Calibration and the analysis of plant samples

Figure 7 shows the response of the current impedance biosensor as a function of ABA concentration, choosing as the response the change in the impedance magnitude, illustrating that a linear response can be obtained within the range from 0.5 to 5,000 ng/mL. The linear equation was \(y = 0.0239x + 59.615\), with a statistically significant correlation coefficient of 0.9942 (Fig. 8). The detection limit of this label-free impedance detection assay was about 0.1 ng/mL. The results of the analysis of three samples are presented in Table 1, and showed the feasibility of using the proposed method for the analysis of plant samples.

Fig. 7

Nyquist plots (Z _im vs.

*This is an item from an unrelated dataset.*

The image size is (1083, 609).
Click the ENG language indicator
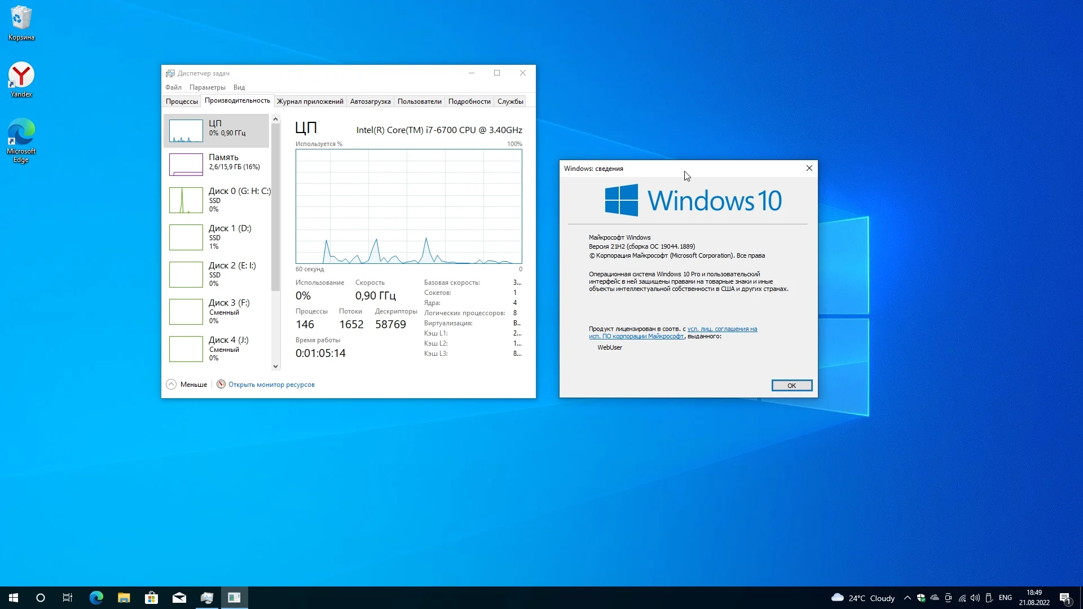point(1005,598)
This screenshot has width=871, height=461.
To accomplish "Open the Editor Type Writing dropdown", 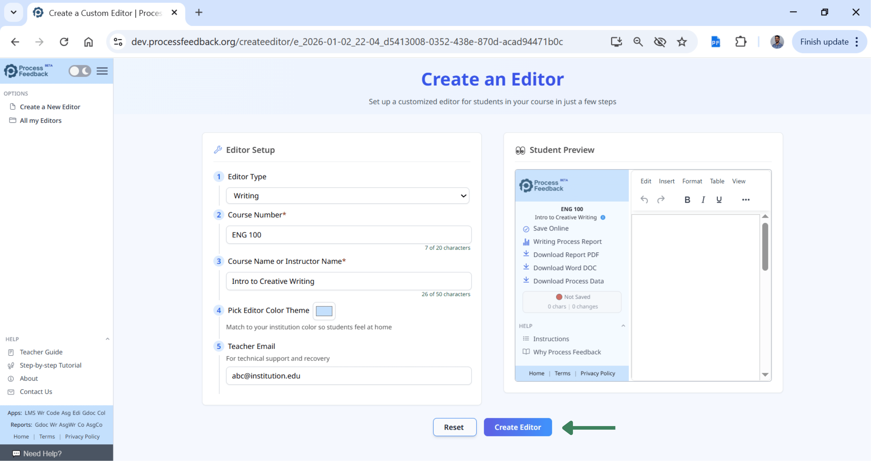I will [348, 196].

Z _{r e}) for faradic impedance measurements in the presence of 0.01 mol/L K₃[Fe(CN)₆]/K₄[Fe(CN)₆] for the immunosensor after incubation with different concentrations of ABA from 0.5 to 5,000 ng/mL under the optimal experimental conditions

Fig. 8

Calibration curve for ABA. The vertical bars designate the standard deviation for the mean of five repeat tests

Table 1 Determination of abscisic acid (ABA) in Oryza sativa leaf samples by high-performance liquid chromatography (HPLC) and the ABA impedance immunosensor (means ± s, n = 3)

Conclusions

An immunosensor based on the deposition of porous nanostructured gold film on a glassy carbon electrode was described, providing a general electrochemical impedance method for the label-free direct detection of ABA in plant samples. In addition, an important advantage of impedance-based biosensors is that they are not restricted to redox enzymes for signal detection.